Requirement:
Would you restate each entry word for word, omitting the pictures?

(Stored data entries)
════════════════

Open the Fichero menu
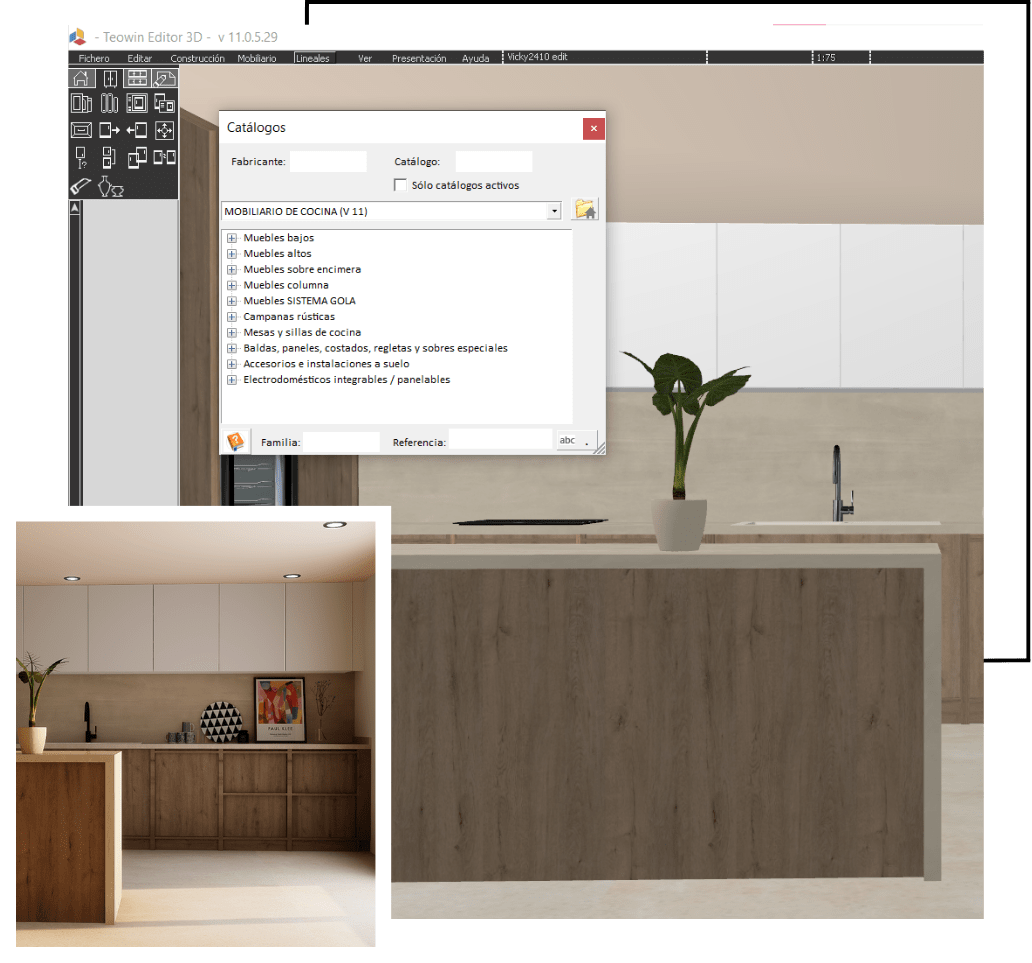The width and height of the screenshot is (1032, 963). tap(94, 58)
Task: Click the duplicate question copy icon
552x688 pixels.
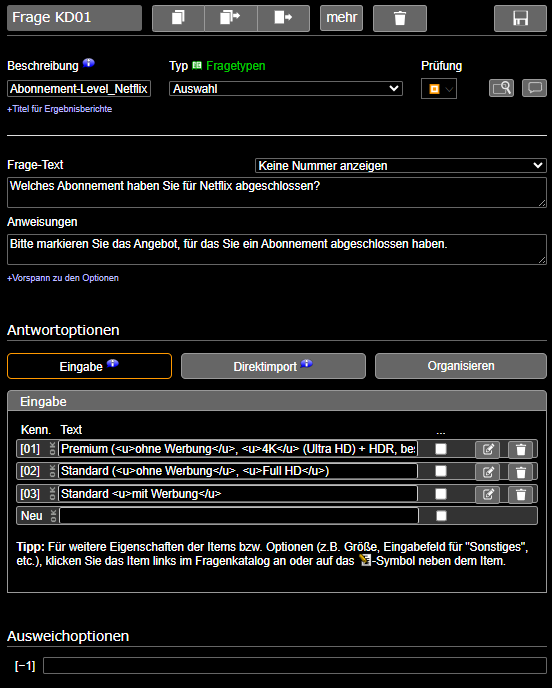Action: click(x=178, y=18)
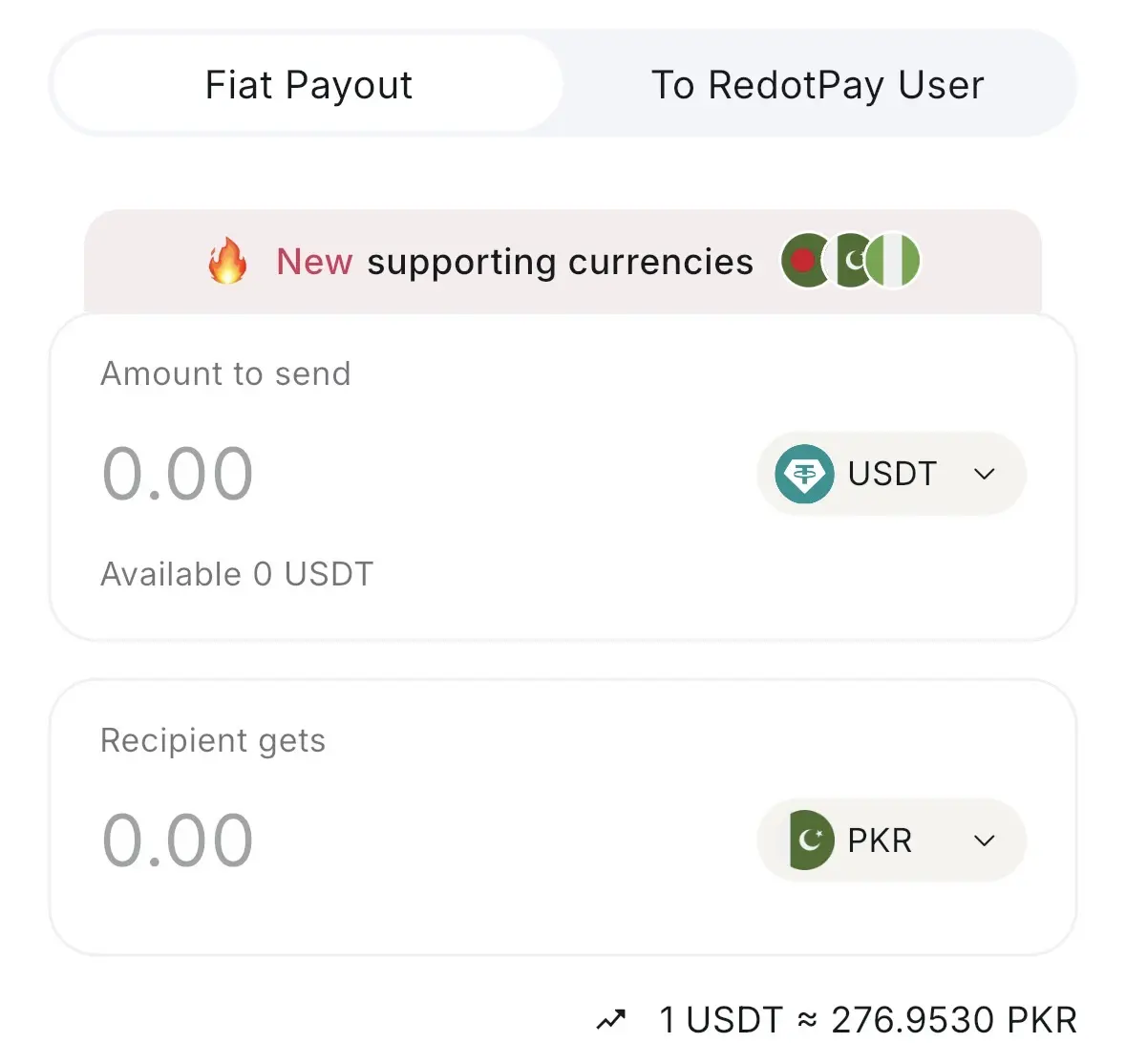Click the fire emoji icon in banner

tap(227, 261)
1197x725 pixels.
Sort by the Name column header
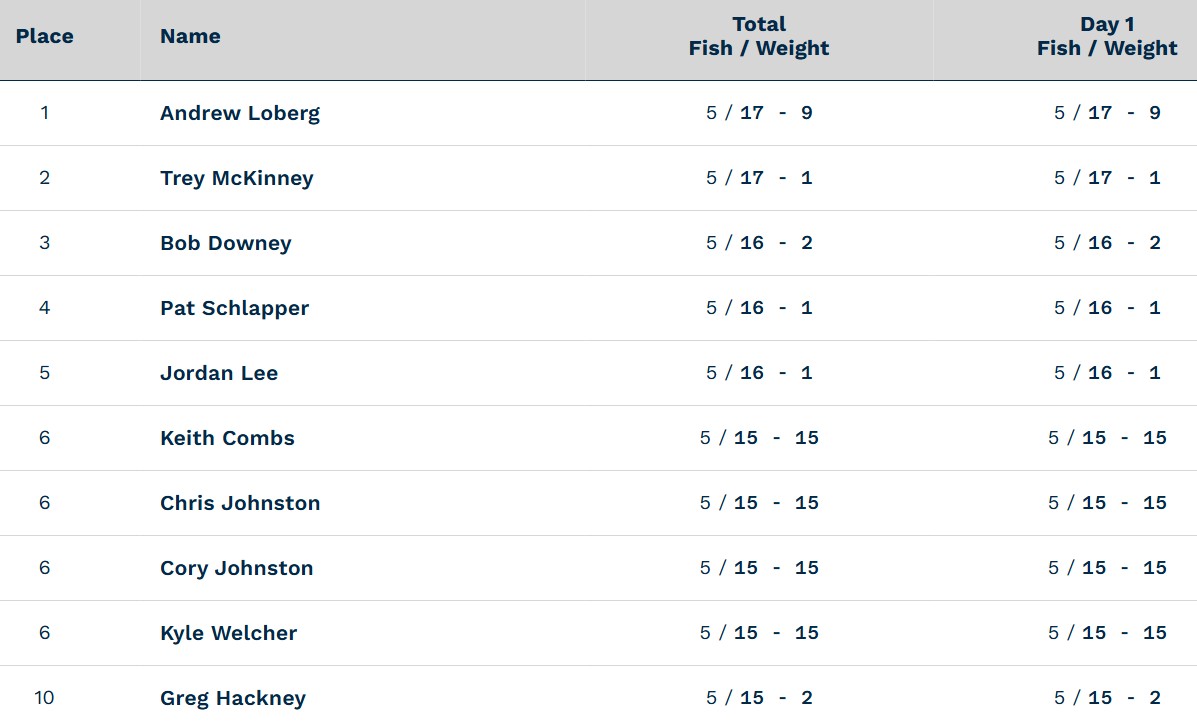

════════════════

Answer to this task:
Open the Fichero menu
The width and height of the screenshot is (1032, 963). tap(94, 58)
Task: Click the duplicate question copy icon
552x688 pixels.
Action: click(x=178, y=18)
Click the fire emoji icon in banner

tap(227, 261)
1197x725 pixels.
Sort by the Name column header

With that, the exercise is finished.